SkyCity chief executive Nigel Morrison, who only joined the business in March, says the company's objectives and strategies have not changed in the face of tougher times but it is focusing more on finding out what its customers want and meeting those demands.
Morrison says SkyCity has no plans to make people redundant but its flexible workforce allows it to trim back the hours of casual staff during quieter periods such as the graveyard shift when business is slower.
A 1 per cent revenue growth in the first quarter of the year has also allowed it to maintain its marketing levels although Morrison said if growth did dip marketing would be an area it would look to cut back on.
"We are continually looking at costs and are renegotiating with suppliers at the moment. We are looking at where we spend money and asking 'have we got the best possible arrangement?'."

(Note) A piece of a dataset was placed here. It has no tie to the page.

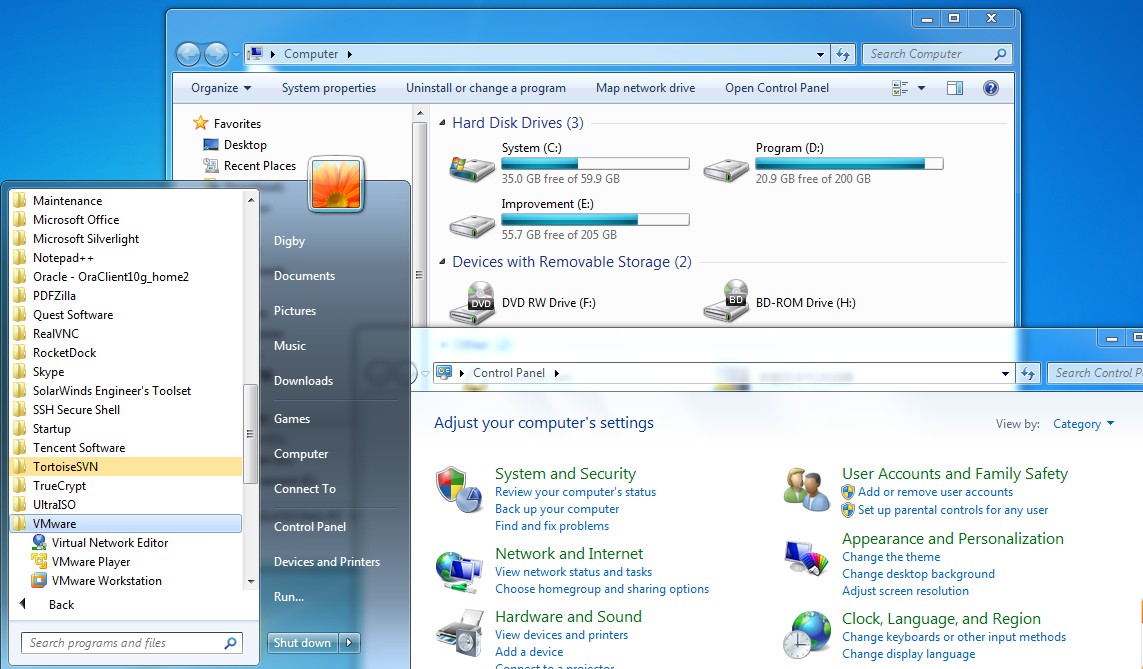The image size is (1143, 669).
Task: Open the Change desktop background link
Action: click(918, 574)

Signs of tough times are reflected in the doubling of redundancy-related calls to the Auckland Chamber of Commerce free 0800 business advice line during the past month.
Chief executive Michael Barnett says while calls about starting up a business have remained constant at around 60 to 70 per cent of all calls, one in 10 are now asking about redundancy.
He says companies calling about redundancy are generally at the larger end of the small and medium enterprises it serves and have been around for a number of years.
"Companies of a few people and the newer ones don't seem to be phoning about redundancies."
Those working in sales and industrial sections appear most vulnerable.
But, he says, most seem to be trying to avoid purely cutting numbers.
"People are asking for advice around cutting back hours or natural attrition rather than redundancies."
Ernie Newman, chief executive of the Telecommunications Users Association, wrote in the Herald earlier this week the temptation to cut deep and cut fast would be hard to swallow for New Zealand businesses which have spent the past 10 years trying to find the right people.
"Who wants to let people go, only to see them join a competitor or exit our workforce altogether?"
He highlighted the benefit of teleworking, replacing unproductive work-related travel with information and communications technology (ICT).
He said it was almost embarrassing to compare New Zealand's rate of teleworking, by one estimate just 6 per cent, with better-connected countries such as the United States, Australia and Britain.
One Australian study in 2005 found that 30 per cent teleworked to some extent.
Matt McKendry, a Deloitte partner and specialist in giving accounting support, says businesses are getting creative rather than cutting back their workforce.
"Many are talking about investing in the upskilling of existing staff. It's low cost and the investment will already be made when things start to pick up."
His advice to businesses looking to trim back is to review all costs especially discretionary spending and keep a close eye on debtors.
"Look at whether you can cut back on things like conferences and travel - those things that you left uncapped in the good times. Look at what is key to your core business."
McKendry says communication with key clients is a good way to avoid nasty surprises. "If you can keep in touch with them and keep good lines of communication going then if they are distressed at least you are aware of it."
And don't forget to keep communicating with those for whom your business is a customer - such as the banks.
While things seem hard now, McKendry says it's important to remember times will get better.
"Don't lose sight of the three- to four-year plan. It will cost more to re-do it. Stick to the plan. The plan was a good plan - it might just need a slight refining."